Recycling in the data world

Hi, I'm Valerie

Unlike Nic, I don’t have an excitement of introducing myself or going first. Fortunately, I get to post on Wednesday, the day when a good deal of us have shaken off the early lethargy of Monday and Tuesday. Like Sarah, I had an interesting time explaining to colleagues (as well as friends, families and random people who would listen) exactly what it was I would be doing at my computer or in various libraries for the next couple of months. As a current Archives Management student, I have an interest in preservation, whether in the analogue form of acid-free, lignin-free boxes and folders or the digital form of refreshing and migrating data. Thus, this internship with its examinations of the data life-cycle: creation, use and reuse, caught my attention. The fact that I would be working with scientific data was just icing on the cupcake since I’m a science hobbyist, enjoying ScienceBlogs and reading nonfiction science books.

What exactly am I doing with this data? The short version is that I’m trying to find out how much data stored in repositories like TreeBASE, Pangaea, and ORNL DAAC is reused by researchers and how they attribute, or cite this data. The long version can be found in the entries of my OpenWetware Lab Notebook.

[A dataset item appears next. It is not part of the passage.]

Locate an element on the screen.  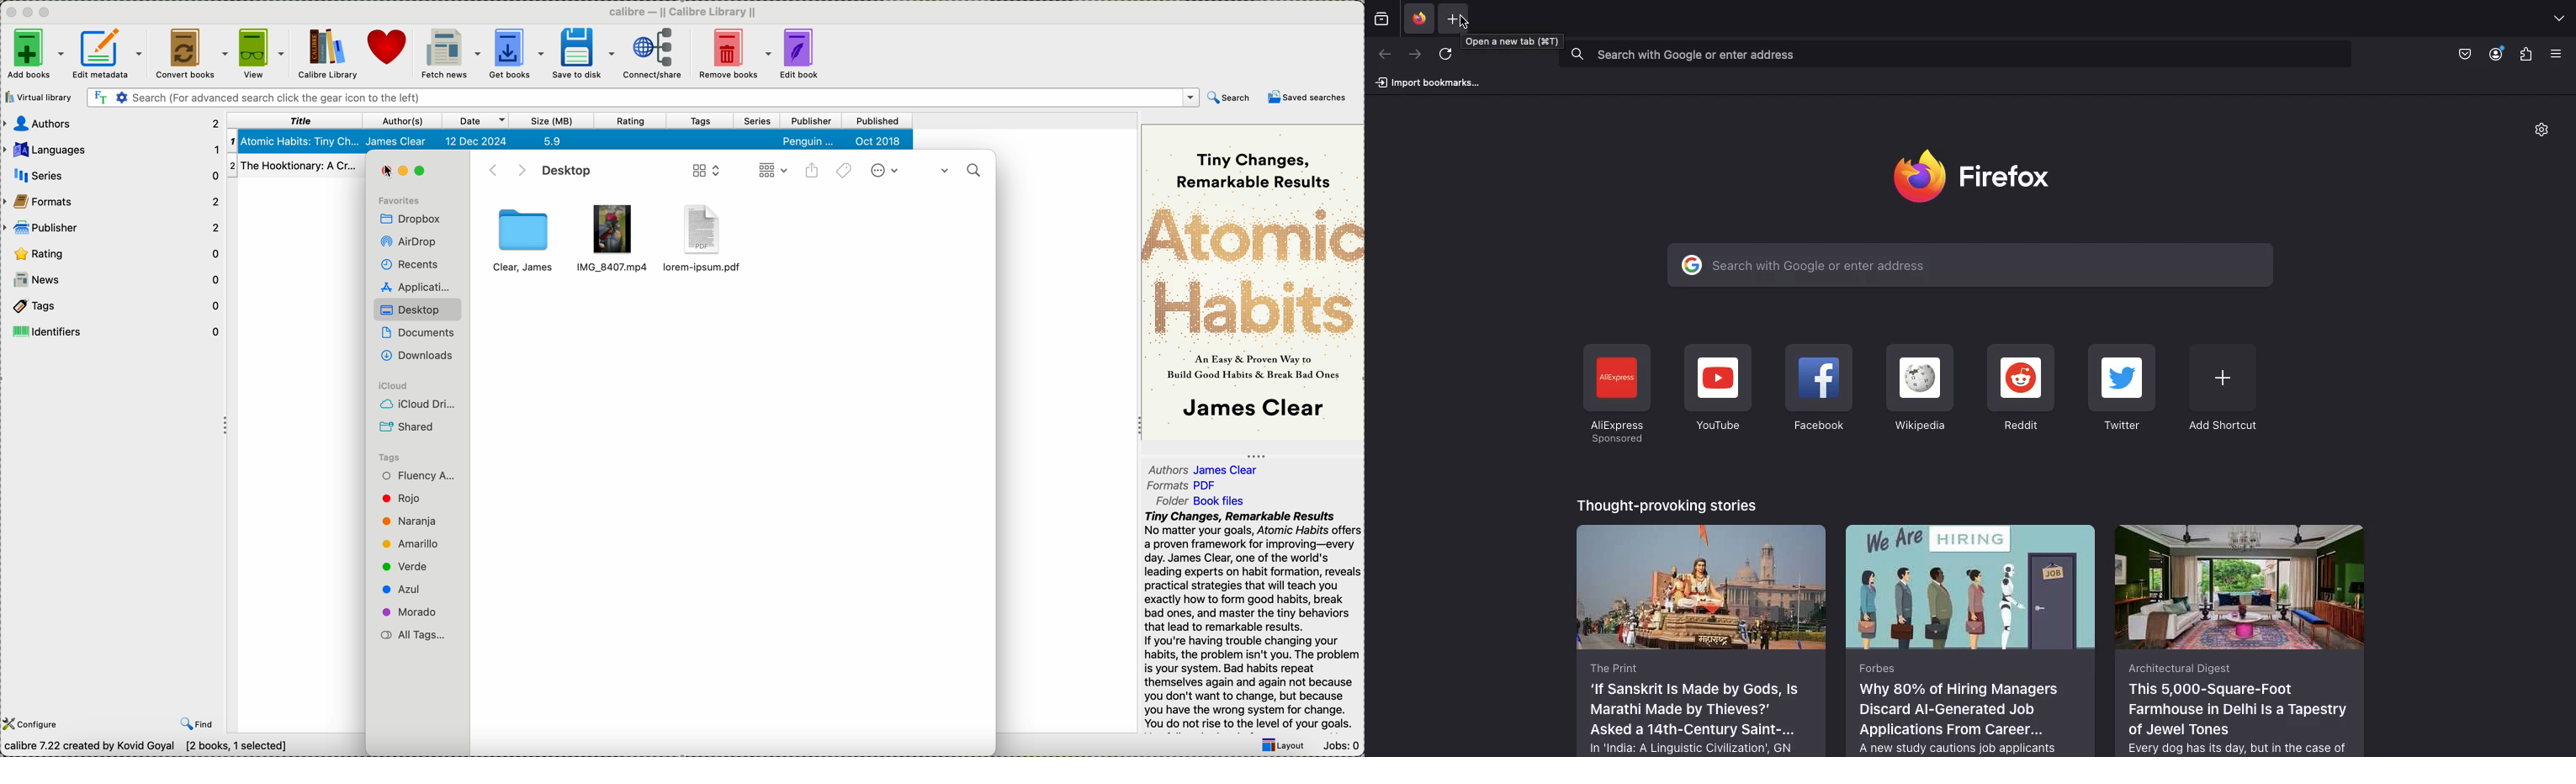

Now, how would I go about finding this reused data? As an information scientist-in-training, I’m supposed to have a well-developed ability to search and find information, something I refer to as “information-fu.” I admit, I still have a long way to go before I reach the super-human strength of the reference librarians I’ve met, but it will be interesting to develop my abilities by learning from my mentors and fellow interns. While some repositories have their own methods of identification, including study numbers (TreeBASE) or DOIs (Pangaea), there is not a standard way for researchers to cite these datasets. I started out with a very basic search for mentions of the repositories, then narrowed it down by using terminology like “study accession number” or by using wild-cards with DOI prefixes like “doi:10.1594/PANGAEA*” After a suggestion from one of our web meetings, I’m looking for citations by author in TreeBASE, as the data is often cited in the form of studies published in other journals.

For the most part, my project is similar to Sarah’s Project, but concentrating on data reuse at the article level. It will be interesting to compare data with Nic’s Project to see how repository and project funding sources inform how data is used, reused and cited.

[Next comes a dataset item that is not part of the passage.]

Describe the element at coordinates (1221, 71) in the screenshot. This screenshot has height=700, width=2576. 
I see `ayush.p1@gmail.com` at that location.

It amazes me how much the internet has changed science and research. For one thing, all of the interns and mentors are operating independently in different regions across the country, touching base via email, group chat and phone conference. The OpenWetware notebooks allow me to record every detail so that I can go back to previous searches in case I missed something. It’s also great to see what everyone else is working on. So many articles are available through Open Access. So much data are available in digital repositories.

This brings me to my final point, as a librarian/archivist/information scientist-in-training, I often get the question “if everything’s online, then why do we still need librarians?” My answer is pretty much in my lab notebook entries. While many advanced search functions include fulltext, there’s still the chance you’re going to miss something. If “everything is online” (which it sometimes isn’t, but that’s another story), then that’s a lot of information to slog through. It might help to bring a guide, because frankly, it’s a jungle out there.

I look forward to sharing my findings, whether on this blog or in my OWW Notebook.